If it's crap ... We'll tell you
And The $5 Bin lives to see another week! Thanks to everyone who commented on my first one and thanks to Spill for featuring my post, I've been thrilled by the response!
As Christmas quickly approaches it's getting harder and harder to get into Walmart. Tis the season I suppose. But I braved the great unknown to bring to you my latest picks from The $5 Bin.
First the Bad...
Wow where to begin with this one...
Video game movies have always been a source of controversy.There hasn't been a single one made yet that has pleased both gamers and critics... or either camp for that matter.
Gamers will point blame to the directors and screenwriters for not fully understanding the material (Uwe Boll anyone?) and critics will blame the lack of depth in the games themselves (well Super Mario Bros.)
Both are true.
But as long as these movies continue to make a profit movie studios will continue to ram them down our throats.

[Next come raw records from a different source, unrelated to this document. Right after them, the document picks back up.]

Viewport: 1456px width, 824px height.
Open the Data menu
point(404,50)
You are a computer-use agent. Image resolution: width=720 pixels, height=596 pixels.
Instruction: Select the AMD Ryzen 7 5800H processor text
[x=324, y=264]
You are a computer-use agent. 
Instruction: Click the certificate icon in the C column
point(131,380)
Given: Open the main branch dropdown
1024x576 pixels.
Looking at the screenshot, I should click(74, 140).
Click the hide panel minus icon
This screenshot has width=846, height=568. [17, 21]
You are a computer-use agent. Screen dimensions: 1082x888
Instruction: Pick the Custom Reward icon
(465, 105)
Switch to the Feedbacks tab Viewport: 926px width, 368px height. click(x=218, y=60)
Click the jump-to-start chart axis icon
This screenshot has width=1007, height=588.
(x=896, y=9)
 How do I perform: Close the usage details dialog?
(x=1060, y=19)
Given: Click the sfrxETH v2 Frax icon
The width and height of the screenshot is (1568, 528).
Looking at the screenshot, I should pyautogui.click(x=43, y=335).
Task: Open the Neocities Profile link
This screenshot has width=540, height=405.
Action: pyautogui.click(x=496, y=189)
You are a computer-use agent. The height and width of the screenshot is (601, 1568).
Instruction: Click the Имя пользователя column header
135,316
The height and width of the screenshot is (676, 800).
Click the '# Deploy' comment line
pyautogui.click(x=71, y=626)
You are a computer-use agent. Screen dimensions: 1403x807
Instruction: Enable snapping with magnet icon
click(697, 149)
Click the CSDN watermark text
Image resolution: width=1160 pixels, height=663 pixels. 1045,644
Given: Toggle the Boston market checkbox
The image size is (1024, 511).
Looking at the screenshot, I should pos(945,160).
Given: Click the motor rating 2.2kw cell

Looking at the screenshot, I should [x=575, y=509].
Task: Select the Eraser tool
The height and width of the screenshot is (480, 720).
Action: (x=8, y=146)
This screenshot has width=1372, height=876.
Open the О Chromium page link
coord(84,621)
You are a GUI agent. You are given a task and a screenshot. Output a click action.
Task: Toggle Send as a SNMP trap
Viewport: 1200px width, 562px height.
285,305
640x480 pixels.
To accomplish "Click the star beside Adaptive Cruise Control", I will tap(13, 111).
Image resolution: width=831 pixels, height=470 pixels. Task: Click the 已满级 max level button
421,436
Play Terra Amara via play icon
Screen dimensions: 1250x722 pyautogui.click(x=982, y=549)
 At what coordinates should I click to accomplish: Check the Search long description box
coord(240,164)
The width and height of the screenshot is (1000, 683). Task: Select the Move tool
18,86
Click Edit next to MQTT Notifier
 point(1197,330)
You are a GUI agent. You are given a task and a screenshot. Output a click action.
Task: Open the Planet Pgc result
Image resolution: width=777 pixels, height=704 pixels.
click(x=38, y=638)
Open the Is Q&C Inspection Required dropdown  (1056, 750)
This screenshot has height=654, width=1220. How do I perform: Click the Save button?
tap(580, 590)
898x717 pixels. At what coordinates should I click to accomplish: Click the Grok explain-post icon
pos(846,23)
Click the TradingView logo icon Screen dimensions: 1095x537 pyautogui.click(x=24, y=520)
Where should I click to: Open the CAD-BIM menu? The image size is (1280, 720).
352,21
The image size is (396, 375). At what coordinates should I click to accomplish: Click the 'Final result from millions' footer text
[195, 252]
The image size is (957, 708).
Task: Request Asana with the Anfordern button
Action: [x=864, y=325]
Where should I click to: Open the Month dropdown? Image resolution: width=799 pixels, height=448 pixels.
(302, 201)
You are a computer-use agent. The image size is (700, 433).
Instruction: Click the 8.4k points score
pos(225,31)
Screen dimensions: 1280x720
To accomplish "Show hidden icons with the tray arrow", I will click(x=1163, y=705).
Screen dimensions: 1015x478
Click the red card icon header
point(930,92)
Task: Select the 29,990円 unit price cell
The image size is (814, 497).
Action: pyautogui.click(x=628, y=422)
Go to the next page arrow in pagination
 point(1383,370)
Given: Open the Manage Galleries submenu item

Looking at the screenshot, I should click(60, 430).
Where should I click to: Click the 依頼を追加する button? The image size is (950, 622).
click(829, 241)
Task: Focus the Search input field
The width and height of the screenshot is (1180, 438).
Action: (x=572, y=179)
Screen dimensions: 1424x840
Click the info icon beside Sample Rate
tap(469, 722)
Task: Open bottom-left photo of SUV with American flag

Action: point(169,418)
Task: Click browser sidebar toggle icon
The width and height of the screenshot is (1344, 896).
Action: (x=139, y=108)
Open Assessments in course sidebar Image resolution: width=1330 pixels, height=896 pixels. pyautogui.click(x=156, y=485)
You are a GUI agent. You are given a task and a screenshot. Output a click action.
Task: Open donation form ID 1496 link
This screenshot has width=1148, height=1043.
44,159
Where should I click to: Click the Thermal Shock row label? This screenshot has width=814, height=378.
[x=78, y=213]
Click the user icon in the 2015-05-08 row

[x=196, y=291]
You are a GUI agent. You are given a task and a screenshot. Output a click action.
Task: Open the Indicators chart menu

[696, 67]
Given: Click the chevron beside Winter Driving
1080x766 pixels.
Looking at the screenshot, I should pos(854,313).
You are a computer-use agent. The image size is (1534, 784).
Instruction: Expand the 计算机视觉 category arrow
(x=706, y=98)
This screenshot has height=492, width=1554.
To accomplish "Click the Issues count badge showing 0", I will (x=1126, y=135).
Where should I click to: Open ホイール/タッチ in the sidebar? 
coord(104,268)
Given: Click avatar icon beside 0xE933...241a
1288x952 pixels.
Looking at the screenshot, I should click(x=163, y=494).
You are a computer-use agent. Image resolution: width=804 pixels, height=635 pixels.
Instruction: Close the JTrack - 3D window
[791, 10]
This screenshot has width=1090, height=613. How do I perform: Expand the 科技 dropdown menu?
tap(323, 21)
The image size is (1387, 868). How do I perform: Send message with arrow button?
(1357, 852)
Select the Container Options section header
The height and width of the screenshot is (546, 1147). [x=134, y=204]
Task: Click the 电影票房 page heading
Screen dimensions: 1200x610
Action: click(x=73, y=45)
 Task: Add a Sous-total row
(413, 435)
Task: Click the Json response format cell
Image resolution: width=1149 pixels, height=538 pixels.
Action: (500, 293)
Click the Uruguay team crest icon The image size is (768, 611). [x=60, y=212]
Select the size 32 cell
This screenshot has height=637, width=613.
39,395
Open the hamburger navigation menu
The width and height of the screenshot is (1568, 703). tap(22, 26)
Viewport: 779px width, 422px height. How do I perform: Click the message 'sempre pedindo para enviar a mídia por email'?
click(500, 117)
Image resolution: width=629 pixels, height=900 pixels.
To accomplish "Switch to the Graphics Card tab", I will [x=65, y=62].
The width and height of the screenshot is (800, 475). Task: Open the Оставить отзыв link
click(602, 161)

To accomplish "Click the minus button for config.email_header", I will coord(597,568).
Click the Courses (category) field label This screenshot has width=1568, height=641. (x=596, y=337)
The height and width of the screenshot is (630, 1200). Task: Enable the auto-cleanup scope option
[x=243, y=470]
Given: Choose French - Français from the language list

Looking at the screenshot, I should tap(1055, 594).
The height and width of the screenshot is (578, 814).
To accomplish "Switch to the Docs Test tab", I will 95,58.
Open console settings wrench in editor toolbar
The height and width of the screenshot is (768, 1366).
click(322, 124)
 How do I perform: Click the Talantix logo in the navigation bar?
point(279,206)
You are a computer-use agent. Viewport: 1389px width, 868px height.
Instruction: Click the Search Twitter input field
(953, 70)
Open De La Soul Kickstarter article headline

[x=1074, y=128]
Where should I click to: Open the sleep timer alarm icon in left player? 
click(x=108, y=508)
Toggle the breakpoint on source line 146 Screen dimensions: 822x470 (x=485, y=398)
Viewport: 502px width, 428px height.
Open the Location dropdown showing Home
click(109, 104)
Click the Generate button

Which brings us to Super Mario Brothers. The year was 1993, Nintendo was 5 years apart from it's Super Mario 3 (1988) release and 3 years from Super Mario World (1990). They were riding high on the success, but were still 3 years away from their next Mario release for the then secretive Nintendo 64. So in order to keep fans interest in the series "Super Mario Brothers: The Movie" was born.
I'll be the first to admit the excitement a 7 year old me had upon hearing the news that I was going to the movies to watch Mario! But the excitement didn't last long... even at 7 years of age I could tell this movie stunk. It looked nothing like my games at home...
It was such a disappointment. Luckily for me, I didn't know who Dennis Hopper was at the time (c'mon I was 7!) otherwise it would have just added to the disappointment.
So let's knock this "plot", for lack of a better word, out of the way:
Mario (Bob Hoskins) and Luigi (John Leguizamo) are the Mario brothers, apparently separated by almost 20, years. They live in New York as plumbers and befriend a paleontologist named Daisy (Samantha Mathis). Daisy is captured and taken into a parallel universe where it's inhabitants have evolved from dinosaurs. "Dinohattan" (ugh) is run by King Koopa (Dennis Hopper) who plans to take over Earth. Can the plumber brothers rise to the occasion and save Daisy and the Earth from the evil clutches of King Koopa?... apparently yes they can.
Thankfully the general public listened to the critics on this one as the film brought in only $20 million about half of the film's actually budget. This also helped everyone avoid suffering from any meaningless sequels.
To their credit Bob Hoskins and Dennis Hopper have both expressed regret for making the movie, unfortunately that doesn't take away the pain my 7 year old heart felt after watching this atrocity.
And now the Good...
Letters From Iwo Jima is my favorite Clint Eastwood directed film.
How easy it is for us to forget that to every war there is another side.This film shows that other side. In this case it's the Japanese during World War II.
Letters From Iwo Jima follows two Japanese soldiers as they prepare for the imminent attack from US forces. The first is General Tadamichi Kuribayashi (played brilliantly by Ken Watanabe) who is given command of the forces on the island. The second is a poor civilian baker named Saigo (Kazunari Ninomiya). General Kuribayashi is torn between his inner feelings and the his sense of duty to his country. Saigo is just barely surviving the harsh regiment of the Japanese army and now faces the looming battle. The two find courage and strength as the battle progresses and leads to their two paths crossing in a gut wrenchingly emotional ending. Ken Watanabe was robbed of a Best Actor nod, even though I don't think anyone stood much of a chance against Forest Whitaker that year.
The emotional tolls and moral questions of war are showcased here, as it builds up to the inevitable defeat of the Japanese. But the true message here can be seen as how truly futile war can be.
Credit must be given to Clint Eastwood for understanding the impact the war had on both sides of the conflict and that the Japanese were not the soulless monster propaganda made them out to be. They were simply human beings. But it's like they say "Winners write the history books".
Also credit Eastwood for his directing. This is a truly gorgeous film to look at as well.
Letters From Iwo Jima rightfully received a nomination for both Best Picture and Best Director, but lost to The Departed and Martin Sorcsese respectfully. It did however win an Oscar for Best Sound Editing if that counts for anything.
Unfortunately it would suffer at the US box office mainly do to the majority of the film being in subtitles. It was however received greatly in Japan spending five weeks at the #1 spot.